Free and Bound Therapeutic Lithium in Brain Signaling
Lithium has remained the first-line therapy for bipolar disorder for ~50 years, yet the exact molecular mechanism of its therapeutic action remains unclear. The existing biological hypotheses are based largely on lithium acting as a free cation. We propose that lithium’s multifaceted activities can be explained by considering its interactions as a free monocation competing with native cations in proteins as well as as a phosphate-bound polyanionic complex modulating the host protein function.
Background
Lithium ion (Li+), a first-line therapy for bipolar disorder, is effective in preventing suicide and new depressive/manic episodes. Recently, it is also considered for treating traumatic brain injury and various neurodegenerative conditions including Alzheimer’s, Parkinson’s, and Huntington’s diseases. Lithium’s therapeutic action is highly complex, inducing multiple effects on gene expression, neurotransmitter/receptor-mediated signaling, circadian regulation, and ion transport. Yet, how this beguilingly simple monocation with only two electrons could yield such profound therapeutic effects remains unclear. Various proposed modes of lithium’s therapeutic action suggest that lithium’s effects are mostly related to its interactions with native cations, especially Na+ and Mg2+, in various signaling proteins and organic cofactors.
Questions addressed
We addressed the following aspects of lithium’s therapeutic actions:
- Can Li+ displace Na+ from the allosteric Na+-binding sites in neurotransmitter transporters and G-protein coupled receptors (GPCRs); if so, how would this affect the host protein’s function?
- Why are certain Mg2+-dependent enzymes targeted by Li+?
- How does Li+ binding to Mg2+-bound ATP/GTP (denoted as NTP) in solution affect the cofactor’s conformation and subsequent recognition by the host protein?
- How do NTP-Mg-Li complexes modulate the properties of the respective cellular receptors and signal-transducing proteins?
Outcomes
- Li+ may displace Na+ from allosteric Na+-binding sites in certain GPCRs and stabilize inactive conformations, preventing these receptors from relaying signal to the respective G-proteins.
- Li+ may also displace Mg2+ in enzymes containing highly cationic Mg2+-binding sites such as GSK3β, but not in enzymes containing Mg2+-binding sites with low or zero charge.
- Li+ binding to Mg2+-NTP in water alters neither the NTP conformation, which is locked by all three phosphates binding to Mg2+, nor the native cofactor’s net charge as the water molecule bridging Li+ to Mg2+ is deprotonated.

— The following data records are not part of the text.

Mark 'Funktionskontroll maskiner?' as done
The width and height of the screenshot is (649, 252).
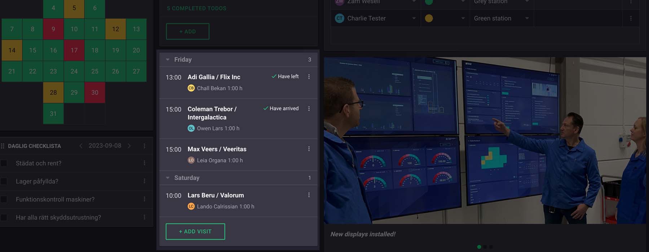pos(4,199)
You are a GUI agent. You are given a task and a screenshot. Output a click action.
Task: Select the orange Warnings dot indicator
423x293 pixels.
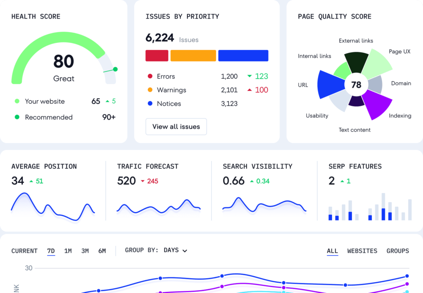150,90
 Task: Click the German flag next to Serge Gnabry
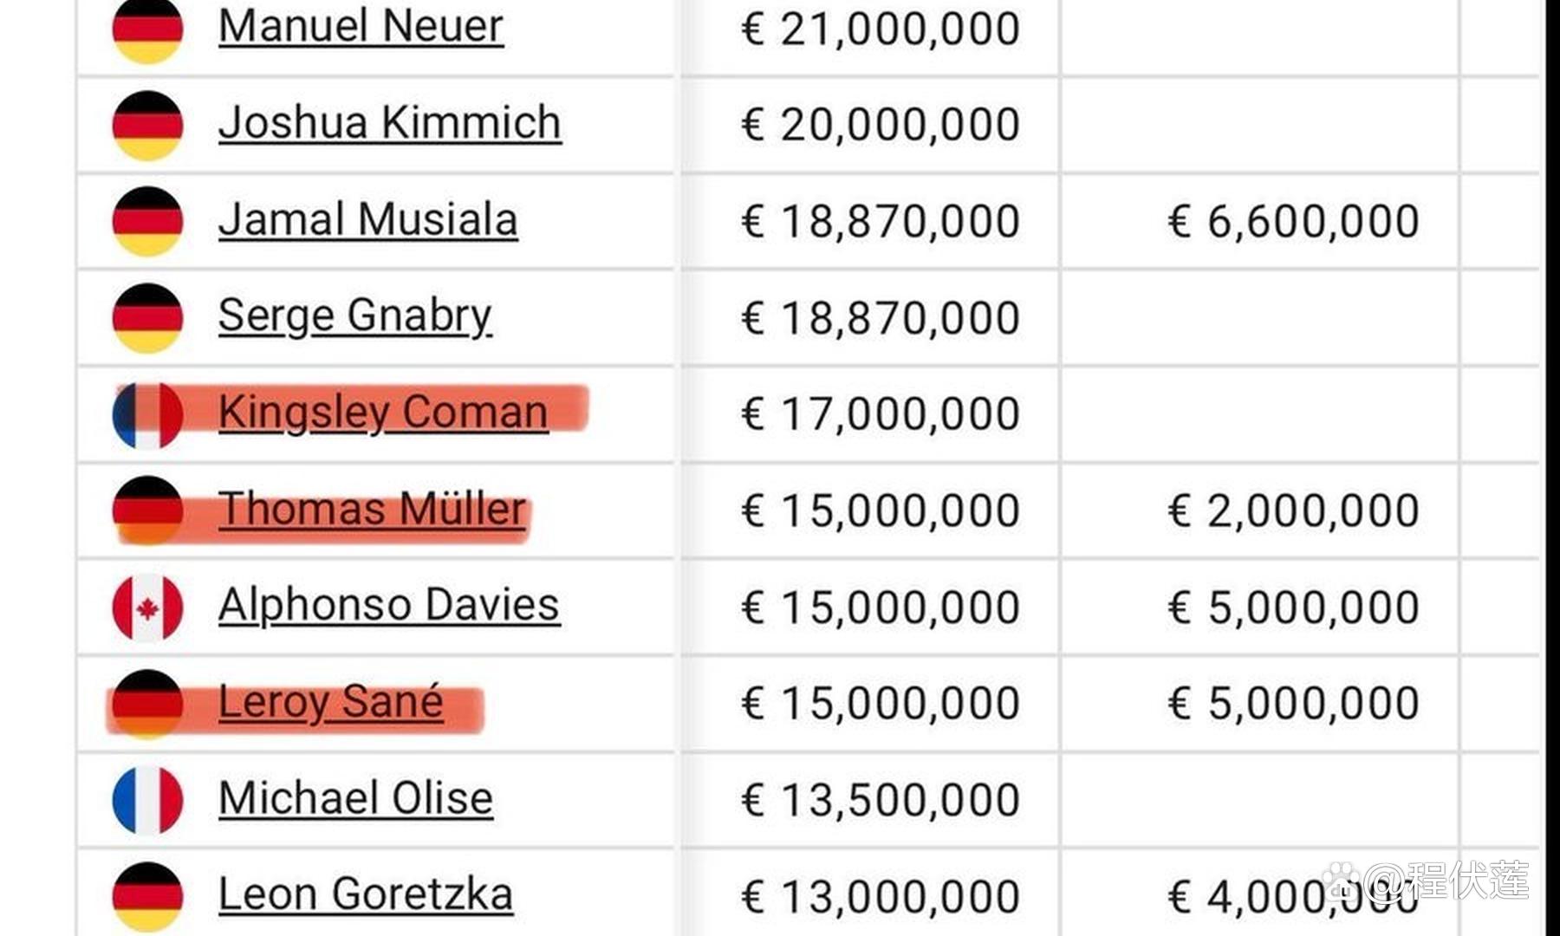pos(147,318)
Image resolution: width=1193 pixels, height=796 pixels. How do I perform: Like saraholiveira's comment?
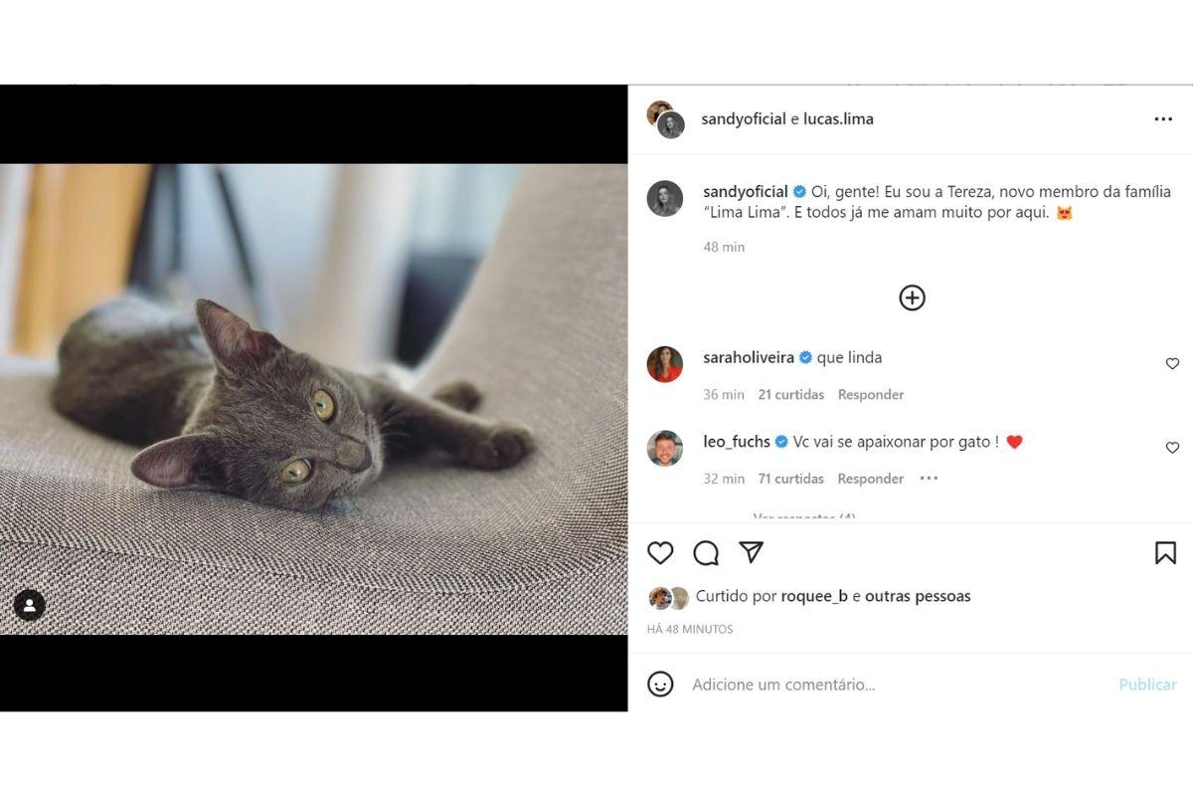pyautogui.click(x=1172, y=364)
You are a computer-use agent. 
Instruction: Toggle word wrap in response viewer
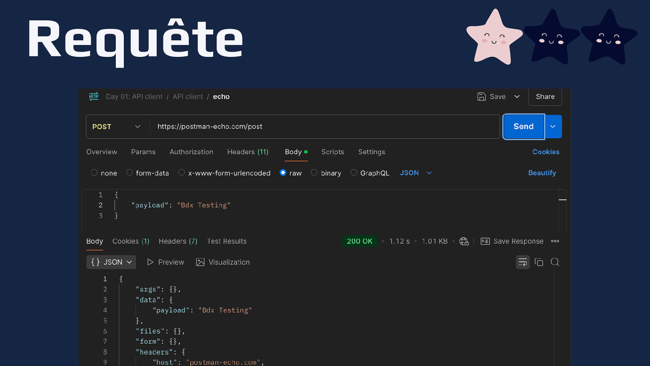(523, 262)
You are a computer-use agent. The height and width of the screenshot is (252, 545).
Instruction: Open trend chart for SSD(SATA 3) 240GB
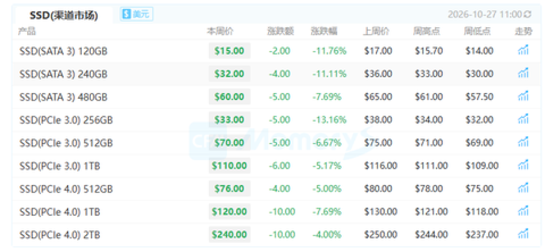523,74
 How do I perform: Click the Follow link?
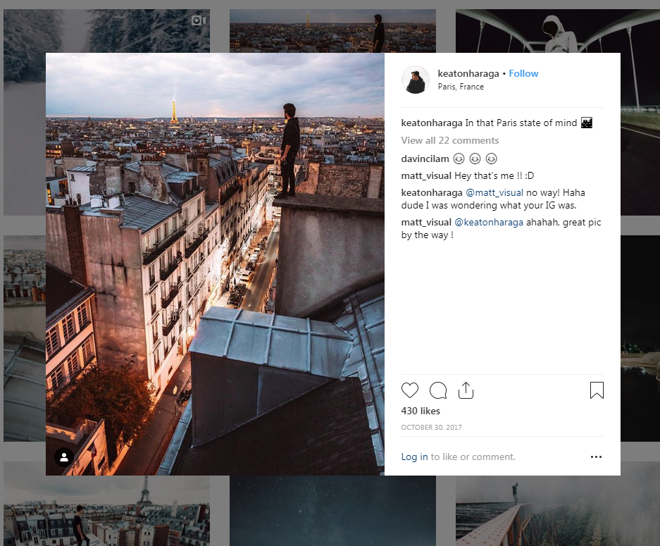[x=523, y=74]
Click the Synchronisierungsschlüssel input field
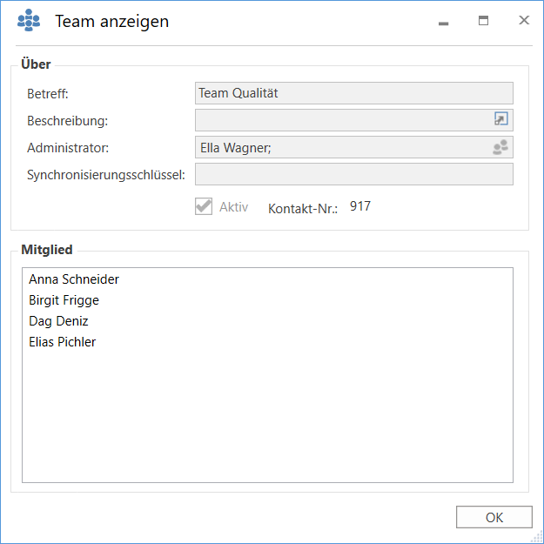 coord(353,175)
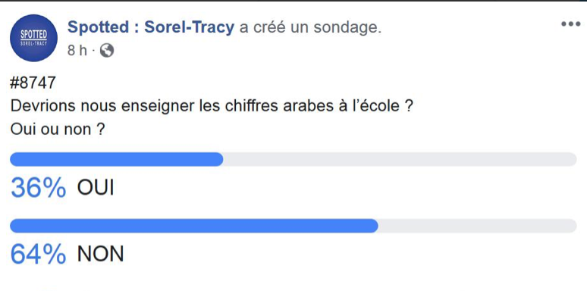Select the 36% result percentage
This screenshot has height=291, width=587.
[39, 188]
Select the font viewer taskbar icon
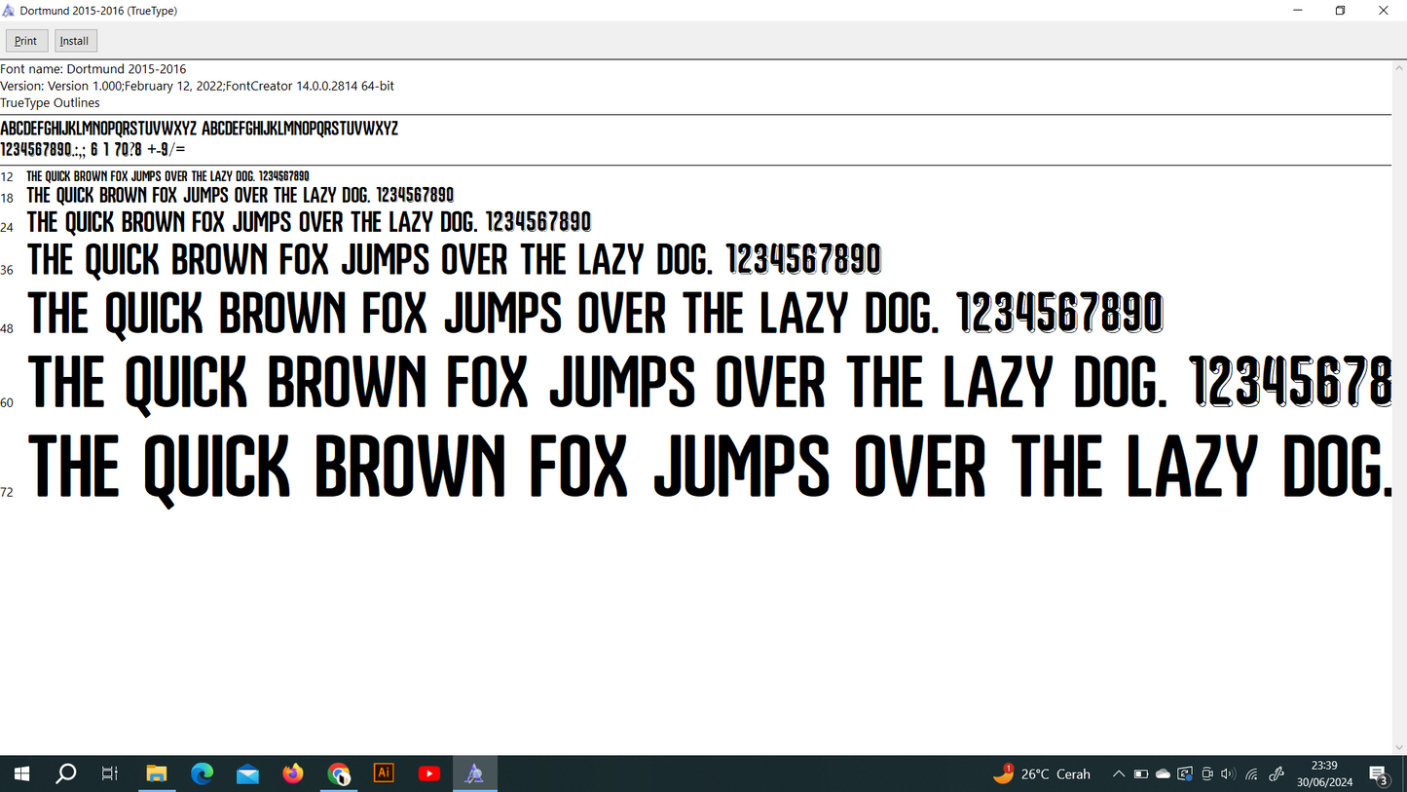This screenshot has width=1407, height=792. pyautogui.click(x=474, y=773)
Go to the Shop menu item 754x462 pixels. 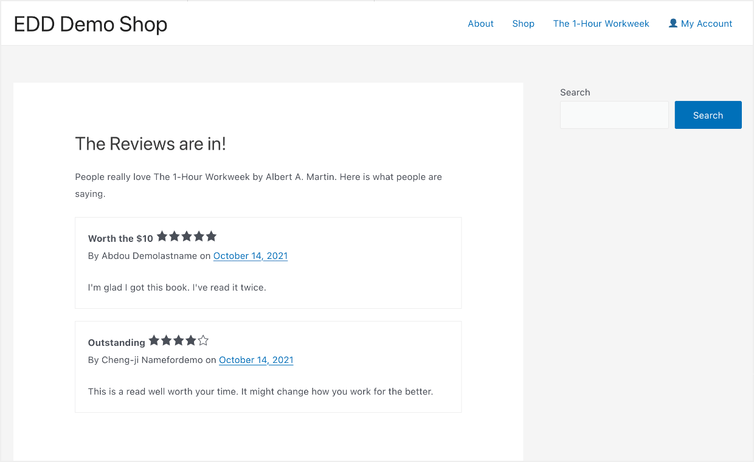pyautogui.click(x=523, y=24)
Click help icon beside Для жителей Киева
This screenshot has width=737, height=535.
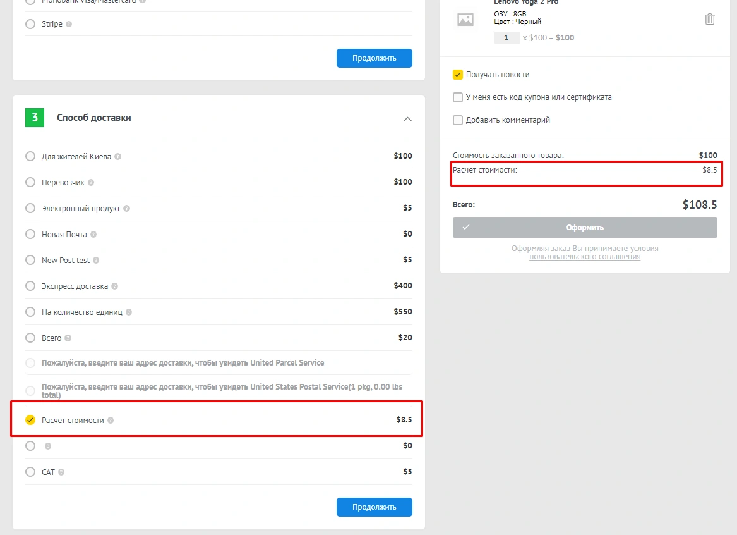click(118, 156)
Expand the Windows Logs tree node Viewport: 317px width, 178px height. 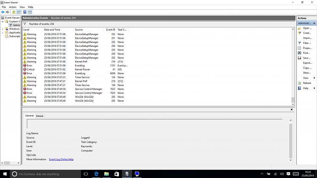[3, 29]

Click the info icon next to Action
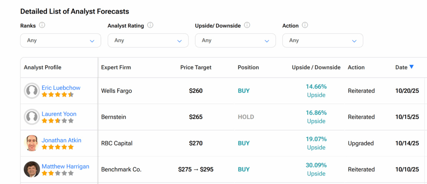coord(305,25)
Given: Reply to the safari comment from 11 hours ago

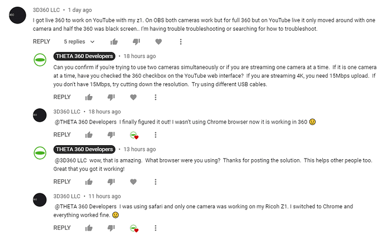Looking at the screenshot, I should [x=62, y=228].
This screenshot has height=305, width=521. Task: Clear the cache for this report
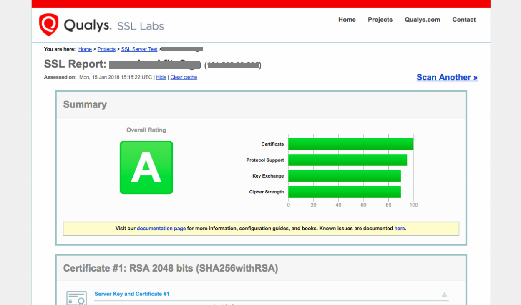(x=184, y=77)
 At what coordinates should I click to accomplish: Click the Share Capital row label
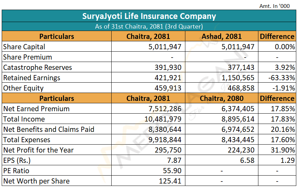pyautogui.click(x=24, y=47)
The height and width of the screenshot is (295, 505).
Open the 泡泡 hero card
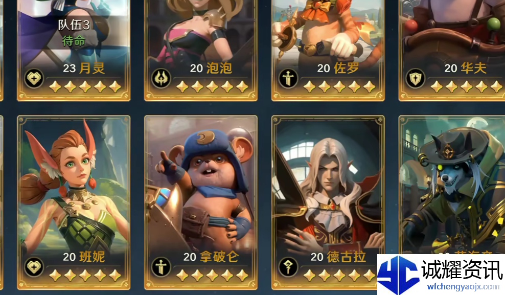pos(201,50)
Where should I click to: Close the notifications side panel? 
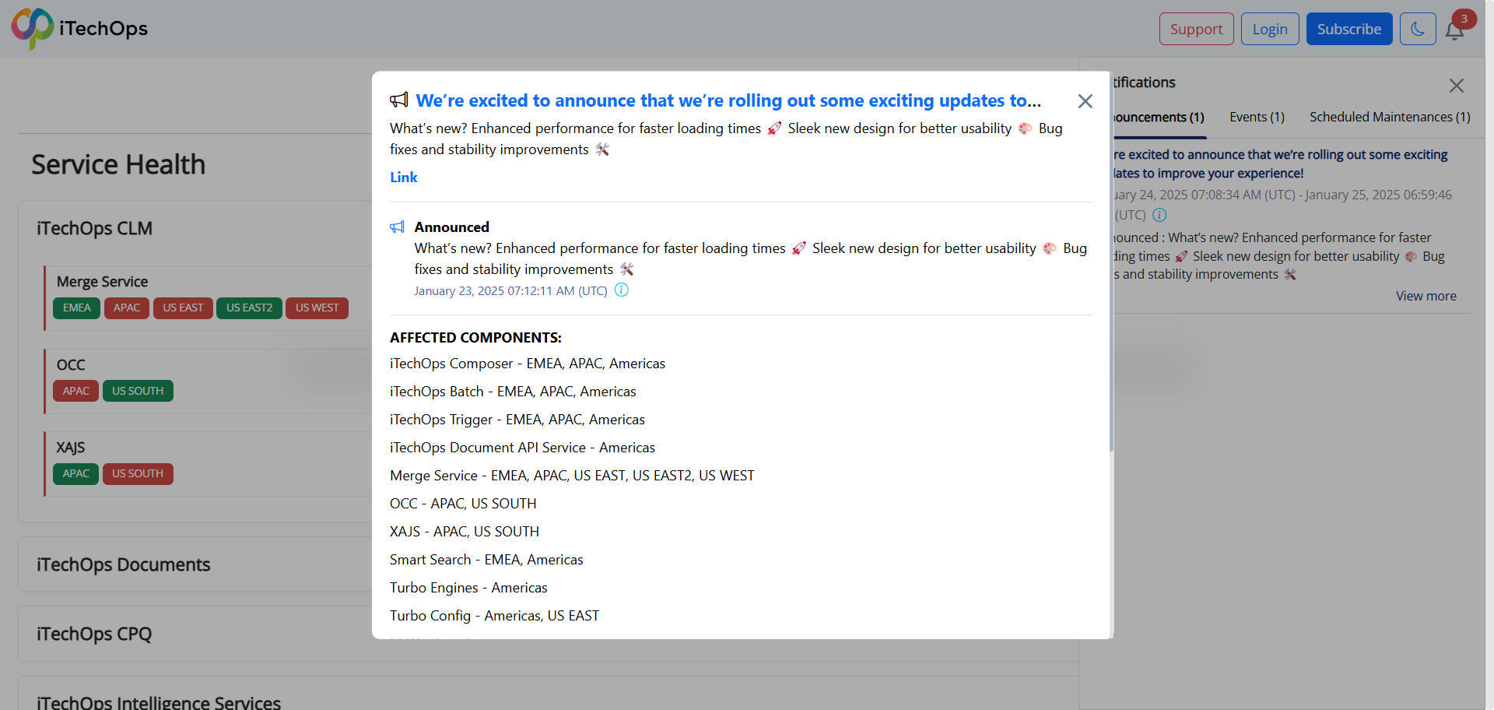click(x=1457, y=86)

- Bound lithium in the form of [NTP-Mg-Li]2− dianions can activate or inhibit the host protein depending on the NTP-binding pocket’s shape, which determines the metal-binding mode: The ATP-binding pocket’s shape in the P2X receptor is complementary to the native ATP-Mg solution conformation and nicely fits [ATP-Mg-Li]2−. However, since the ATP terminal two phosphates bind Li+, bimetallic [ATP-Mg-Li]2− may be more resistant to hydrolysis than the native cofactor, enabling ATP to reside longer in the binding site and elicit a prolonged P2X response, as observed experimentally. In contrast, the elongated GTP-binding pockets in G-proteins allow only two GTP phosphates to bind Mg2+, so the GTP conformation is no longer “triply-locked”. Consequently Li+ binding to GTP-Mg can significantly alter the native cofactor’s structure, lowering the activated G-protein level, thus attenuating hyperactive G-protein-mediated signaling in bipolar patients.
Significance
Unlike drugs that exist in one form and act on a specific target, lithium exists in both free and bound forms and acts on multiple targets. We propose a unifying physicochemical basis that underlies lithium’s multifaceted effects by considering its interactions as a free monocation with native cations or as a phosphate-bound polyanionic complex modulating the host protein function. An in-depth understanding of lithium’s mechanisms of actions would help to develop better treatments limiting its adverse side effects and to repurpose lithium for treating other diseases such as traumatic brain injury and chronic neurodegenerative.